Although the master has decided that the plaintiffs have nob yet suffered any monetary loss, equity interferes when title and successful imitation have been established to prevent the impairment or destruction of the right itself, notwithstanding it may also be found that the reputation and use of the plaintiffs' remedy may be confined to a relatively small section of the State when compared with the field occupied by the defendants, and probably is less widely known and sold, and much inferior to their specific in popularity. Such a disparity in volume of trade, or in reputation, if held to be decisive as a limitation of the extent to which relief should be granted, affords no opportunity ordinarily for the organization and development of a business, though founded on a valid trade mark, where from a small and feeble beginning, if not subjected to unlawful interference by rivals, it may become a large and profitable enterprise, which the owner has a right to foster and establish. For the injury suffered in such a case is the same in kind, though it may differ in degree. Shaver v. Shaver, 54 Iowa, 208, 210, 212.
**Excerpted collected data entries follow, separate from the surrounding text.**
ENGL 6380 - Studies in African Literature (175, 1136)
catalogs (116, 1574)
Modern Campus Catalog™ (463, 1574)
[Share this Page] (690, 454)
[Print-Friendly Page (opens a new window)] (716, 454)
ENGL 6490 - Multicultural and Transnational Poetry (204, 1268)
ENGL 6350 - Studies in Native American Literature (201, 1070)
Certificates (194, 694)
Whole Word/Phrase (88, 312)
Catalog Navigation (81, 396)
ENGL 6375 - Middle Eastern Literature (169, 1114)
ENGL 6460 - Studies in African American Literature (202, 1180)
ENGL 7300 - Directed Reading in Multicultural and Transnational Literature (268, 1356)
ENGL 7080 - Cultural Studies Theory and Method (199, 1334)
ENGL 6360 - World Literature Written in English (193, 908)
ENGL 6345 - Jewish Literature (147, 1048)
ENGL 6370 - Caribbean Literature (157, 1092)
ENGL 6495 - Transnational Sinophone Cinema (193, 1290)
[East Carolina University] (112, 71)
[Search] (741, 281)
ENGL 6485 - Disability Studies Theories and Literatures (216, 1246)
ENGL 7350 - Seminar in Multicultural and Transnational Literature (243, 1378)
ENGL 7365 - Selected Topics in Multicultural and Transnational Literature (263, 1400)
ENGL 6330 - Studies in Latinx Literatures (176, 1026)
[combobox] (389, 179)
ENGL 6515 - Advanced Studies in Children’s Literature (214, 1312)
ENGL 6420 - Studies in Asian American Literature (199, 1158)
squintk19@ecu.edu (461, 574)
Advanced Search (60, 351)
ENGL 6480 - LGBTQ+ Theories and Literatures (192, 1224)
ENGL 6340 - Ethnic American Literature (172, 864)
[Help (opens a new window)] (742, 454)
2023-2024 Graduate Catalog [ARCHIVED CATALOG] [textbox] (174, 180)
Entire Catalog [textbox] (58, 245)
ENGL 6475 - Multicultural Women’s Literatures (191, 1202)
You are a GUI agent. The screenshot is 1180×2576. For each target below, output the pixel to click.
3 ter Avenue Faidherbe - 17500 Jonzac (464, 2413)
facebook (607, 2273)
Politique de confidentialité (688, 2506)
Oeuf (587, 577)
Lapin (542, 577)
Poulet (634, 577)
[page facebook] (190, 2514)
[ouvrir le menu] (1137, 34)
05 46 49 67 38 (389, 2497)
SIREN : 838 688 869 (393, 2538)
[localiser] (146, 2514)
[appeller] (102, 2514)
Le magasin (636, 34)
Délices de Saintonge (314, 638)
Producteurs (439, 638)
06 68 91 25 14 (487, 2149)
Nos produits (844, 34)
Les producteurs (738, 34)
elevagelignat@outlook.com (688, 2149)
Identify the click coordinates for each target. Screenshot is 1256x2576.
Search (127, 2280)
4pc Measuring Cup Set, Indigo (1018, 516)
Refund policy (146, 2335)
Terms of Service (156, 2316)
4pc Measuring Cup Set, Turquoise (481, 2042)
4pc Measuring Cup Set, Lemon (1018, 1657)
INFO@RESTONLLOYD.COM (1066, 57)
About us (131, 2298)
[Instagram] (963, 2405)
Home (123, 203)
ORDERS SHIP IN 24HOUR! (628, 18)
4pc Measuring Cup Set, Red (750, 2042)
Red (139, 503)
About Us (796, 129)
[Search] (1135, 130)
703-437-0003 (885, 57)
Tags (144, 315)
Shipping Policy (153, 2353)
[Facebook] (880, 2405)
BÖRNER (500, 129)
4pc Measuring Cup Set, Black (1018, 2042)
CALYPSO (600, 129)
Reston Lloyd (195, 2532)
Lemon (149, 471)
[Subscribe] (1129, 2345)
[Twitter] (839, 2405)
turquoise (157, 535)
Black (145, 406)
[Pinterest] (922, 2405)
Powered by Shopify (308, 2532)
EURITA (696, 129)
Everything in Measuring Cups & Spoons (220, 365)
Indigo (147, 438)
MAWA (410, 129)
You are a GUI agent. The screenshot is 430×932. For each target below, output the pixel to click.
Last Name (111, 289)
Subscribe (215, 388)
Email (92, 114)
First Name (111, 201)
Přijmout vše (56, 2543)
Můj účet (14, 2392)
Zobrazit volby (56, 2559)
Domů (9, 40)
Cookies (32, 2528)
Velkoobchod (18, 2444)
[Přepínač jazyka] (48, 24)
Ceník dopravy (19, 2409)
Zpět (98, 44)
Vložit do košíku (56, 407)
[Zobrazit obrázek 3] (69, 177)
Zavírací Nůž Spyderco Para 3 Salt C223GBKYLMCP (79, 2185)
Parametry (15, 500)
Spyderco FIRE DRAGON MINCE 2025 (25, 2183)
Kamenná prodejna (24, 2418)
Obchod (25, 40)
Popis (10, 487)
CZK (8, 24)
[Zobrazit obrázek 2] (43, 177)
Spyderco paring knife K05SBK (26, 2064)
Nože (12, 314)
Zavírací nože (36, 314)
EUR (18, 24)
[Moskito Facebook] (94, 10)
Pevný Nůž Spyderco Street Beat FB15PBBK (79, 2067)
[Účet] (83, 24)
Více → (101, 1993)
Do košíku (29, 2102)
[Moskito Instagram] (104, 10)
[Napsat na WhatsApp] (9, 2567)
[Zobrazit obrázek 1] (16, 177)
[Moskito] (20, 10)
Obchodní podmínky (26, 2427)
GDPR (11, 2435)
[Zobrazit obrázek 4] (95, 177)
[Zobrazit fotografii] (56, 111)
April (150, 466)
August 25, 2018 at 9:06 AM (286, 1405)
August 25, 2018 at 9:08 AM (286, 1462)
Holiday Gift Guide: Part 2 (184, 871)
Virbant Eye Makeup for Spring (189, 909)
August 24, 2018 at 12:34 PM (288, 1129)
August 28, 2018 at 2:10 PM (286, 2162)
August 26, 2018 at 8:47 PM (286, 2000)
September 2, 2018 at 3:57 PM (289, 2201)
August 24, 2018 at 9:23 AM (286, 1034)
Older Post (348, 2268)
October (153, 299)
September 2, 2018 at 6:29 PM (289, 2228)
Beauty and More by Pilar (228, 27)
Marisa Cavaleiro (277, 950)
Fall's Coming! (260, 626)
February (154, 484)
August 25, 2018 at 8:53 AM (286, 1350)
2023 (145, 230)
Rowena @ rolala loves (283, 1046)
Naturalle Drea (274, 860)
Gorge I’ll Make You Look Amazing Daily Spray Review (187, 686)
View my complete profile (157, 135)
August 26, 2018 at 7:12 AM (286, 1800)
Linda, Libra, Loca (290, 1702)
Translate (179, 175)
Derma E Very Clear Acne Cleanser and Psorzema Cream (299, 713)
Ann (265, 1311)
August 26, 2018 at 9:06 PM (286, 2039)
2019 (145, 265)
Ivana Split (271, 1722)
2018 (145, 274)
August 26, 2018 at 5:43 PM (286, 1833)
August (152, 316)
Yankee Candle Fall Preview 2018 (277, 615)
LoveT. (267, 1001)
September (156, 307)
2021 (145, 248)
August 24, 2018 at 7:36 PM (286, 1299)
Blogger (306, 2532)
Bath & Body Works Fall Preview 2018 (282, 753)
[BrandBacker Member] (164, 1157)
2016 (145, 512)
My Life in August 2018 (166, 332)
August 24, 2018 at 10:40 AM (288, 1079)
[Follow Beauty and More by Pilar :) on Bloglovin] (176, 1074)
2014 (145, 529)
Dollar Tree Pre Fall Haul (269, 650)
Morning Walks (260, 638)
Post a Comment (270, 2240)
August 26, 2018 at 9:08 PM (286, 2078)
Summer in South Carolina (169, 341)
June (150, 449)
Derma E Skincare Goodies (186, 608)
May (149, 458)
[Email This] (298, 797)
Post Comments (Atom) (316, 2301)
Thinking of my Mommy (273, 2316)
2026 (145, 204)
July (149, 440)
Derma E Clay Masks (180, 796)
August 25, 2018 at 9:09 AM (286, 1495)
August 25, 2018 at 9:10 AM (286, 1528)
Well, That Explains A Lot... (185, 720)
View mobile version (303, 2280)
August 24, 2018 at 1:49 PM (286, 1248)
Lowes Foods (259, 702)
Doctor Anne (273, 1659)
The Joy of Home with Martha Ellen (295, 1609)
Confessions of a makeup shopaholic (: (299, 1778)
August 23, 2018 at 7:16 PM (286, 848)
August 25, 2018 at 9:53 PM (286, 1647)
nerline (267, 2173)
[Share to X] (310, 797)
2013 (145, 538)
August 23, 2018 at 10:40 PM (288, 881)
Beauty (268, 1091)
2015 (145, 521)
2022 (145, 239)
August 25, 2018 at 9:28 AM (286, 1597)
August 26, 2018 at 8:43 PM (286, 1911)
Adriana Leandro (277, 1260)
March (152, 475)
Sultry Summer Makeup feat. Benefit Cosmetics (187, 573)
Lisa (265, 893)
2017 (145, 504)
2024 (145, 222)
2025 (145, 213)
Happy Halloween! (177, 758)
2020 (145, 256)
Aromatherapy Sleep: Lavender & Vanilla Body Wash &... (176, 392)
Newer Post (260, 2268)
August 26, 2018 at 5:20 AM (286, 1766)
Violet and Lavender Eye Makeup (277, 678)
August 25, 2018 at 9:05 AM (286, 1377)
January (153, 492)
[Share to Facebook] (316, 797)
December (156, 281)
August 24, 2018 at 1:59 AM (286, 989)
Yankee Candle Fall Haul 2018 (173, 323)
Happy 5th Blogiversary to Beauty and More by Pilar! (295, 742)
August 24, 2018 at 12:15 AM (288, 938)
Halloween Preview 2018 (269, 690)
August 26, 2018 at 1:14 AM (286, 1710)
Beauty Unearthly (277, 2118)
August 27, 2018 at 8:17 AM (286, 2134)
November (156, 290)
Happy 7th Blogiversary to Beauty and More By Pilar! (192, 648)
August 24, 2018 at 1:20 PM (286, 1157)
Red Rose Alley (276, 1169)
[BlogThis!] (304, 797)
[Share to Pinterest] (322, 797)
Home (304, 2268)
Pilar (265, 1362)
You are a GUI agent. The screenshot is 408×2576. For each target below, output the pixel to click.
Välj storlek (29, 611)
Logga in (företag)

While the public are deceived and buy the spurious production in the belief that the imitation is the original article, yet the jurisdiction to award an injunction may well rest on the ground, that where a substantial business has been built up, the output of which has become known to buyers under a designated device or name, such designation, when lawfully established, whether treated technically as a trade mark or trade name, is property in the same sense as the instrumentalities which the owner uses in making the specific thing that he vends in the market in this form. So that the proprietor of such a trade product, if another without authority uses similar devices intending to represent by them that the goods are identical, is entitled to protection from this wrongful and fraudulent appropriation of his property. Weener v. Brayton, 152 Mass. 101. Bradley v. Norton, 33 Conn. 157. McLean v. Fleming, ubi supra. Hall v. Barrows, 32 L.J. Ch. (N.S.) 548, 551. Millington v. Fox, 3 Myl. Cr. 338.
As the plaintiffs have made out a case, they are entitled to an injunction to prevent and restrain further interference with the use and enjoyment of their property, and the defendants' exception to the master's report must be overruled and the report confirmed.
Decree for the plaintiff's accordingly.